I'm surprised there are professional women athletes at all. It's shocking, really, given the way we treat little girls.
Like most of America, I am enraptured by the USA women's soccer team's run for the World Cup. On game days, I plan my schedule around them (a benefit of staying home to manage the house and having a soccer-obsessed little girl to watch the games with). On Sunday, for the final match, the kid is planning a soccer ball/American flag face-painting party, just like crazed fans she's seen on TV over the past few weeks, and I have these visions of her kicking the ball around the house during the game and smearing sticky smudges of red, white and blue paint all over the walls and couches. But whatever, she's having a good time and I'm loving the ability to show her some of the most courageous and hard-working women role models out there.
Which is why I keep coming back to the notion that it's amazing these women have become pros.
From a young age, even 40 years after Title IX opened doors for equality in education, including sports opportunities, girls are still faced with this weird, sexist dichotomy in America. We laud professional women athletes every now and then, but we still treat young girl athletes like outcasts, freak show contestants in athletic arenas made "for boys." No, seriously. That's why you can find hand-wringing coverage of the 8-year-old girl who kickboxes.

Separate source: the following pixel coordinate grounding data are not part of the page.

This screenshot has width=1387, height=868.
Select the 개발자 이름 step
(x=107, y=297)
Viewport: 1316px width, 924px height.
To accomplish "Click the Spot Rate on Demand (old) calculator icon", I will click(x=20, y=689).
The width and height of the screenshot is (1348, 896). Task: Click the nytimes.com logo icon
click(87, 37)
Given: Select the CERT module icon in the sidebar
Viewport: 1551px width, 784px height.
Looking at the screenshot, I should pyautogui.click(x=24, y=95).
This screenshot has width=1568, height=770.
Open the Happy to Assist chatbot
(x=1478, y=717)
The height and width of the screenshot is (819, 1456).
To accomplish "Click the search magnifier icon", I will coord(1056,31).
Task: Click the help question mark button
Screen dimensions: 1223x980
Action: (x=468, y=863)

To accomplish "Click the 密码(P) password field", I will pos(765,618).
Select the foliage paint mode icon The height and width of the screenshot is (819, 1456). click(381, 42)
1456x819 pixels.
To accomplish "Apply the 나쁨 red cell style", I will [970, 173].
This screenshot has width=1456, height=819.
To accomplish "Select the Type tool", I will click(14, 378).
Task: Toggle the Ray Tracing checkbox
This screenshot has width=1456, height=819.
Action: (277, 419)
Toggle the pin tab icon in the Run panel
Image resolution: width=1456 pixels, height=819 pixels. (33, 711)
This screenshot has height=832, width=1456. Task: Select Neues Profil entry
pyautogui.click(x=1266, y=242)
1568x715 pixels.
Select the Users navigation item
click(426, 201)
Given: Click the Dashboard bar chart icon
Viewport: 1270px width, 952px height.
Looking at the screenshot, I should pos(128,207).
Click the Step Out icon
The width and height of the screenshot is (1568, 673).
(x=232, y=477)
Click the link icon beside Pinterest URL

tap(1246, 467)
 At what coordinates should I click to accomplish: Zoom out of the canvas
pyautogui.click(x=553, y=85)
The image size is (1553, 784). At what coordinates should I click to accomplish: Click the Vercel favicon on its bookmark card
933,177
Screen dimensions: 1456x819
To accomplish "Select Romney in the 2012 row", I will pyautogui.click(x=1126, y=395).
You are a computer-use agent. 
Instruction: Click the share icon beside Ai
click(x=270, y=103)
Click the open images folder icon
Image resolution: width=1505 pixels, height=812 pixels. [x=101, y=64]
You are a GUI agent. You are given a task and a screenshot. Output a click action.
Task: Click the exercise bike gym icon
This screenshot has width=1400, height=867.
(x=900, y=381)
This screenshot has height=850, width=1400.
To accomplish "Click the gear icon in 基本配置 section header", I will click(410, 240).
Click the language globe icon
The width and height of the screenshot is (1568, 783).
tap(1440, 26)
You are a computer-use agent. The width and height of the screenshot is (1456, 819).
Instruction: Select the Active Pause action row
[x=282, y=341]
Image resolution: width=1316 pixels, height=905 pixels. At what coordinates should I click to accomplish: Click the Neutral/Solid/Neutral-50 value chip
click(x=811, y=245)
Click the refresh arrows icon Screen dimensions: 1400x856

As this site mentioned earlier this week, The Today Show covered the apparent "controversy" of an Australian dad who let his 8-year-old daughter enter a kickboxing fight. It was a sanctioned event, with pads, a referee, a like-sized opponent and some serious training involved before the kid ever stepped into the ring. As a father of a young girl, I'd have appreciated it if they covered this story with the angle of "Geez, can you believe Australia is all aflame over the idea of girls fighting in an organized, sanctioned event? It's the 21st century Australia, get over it."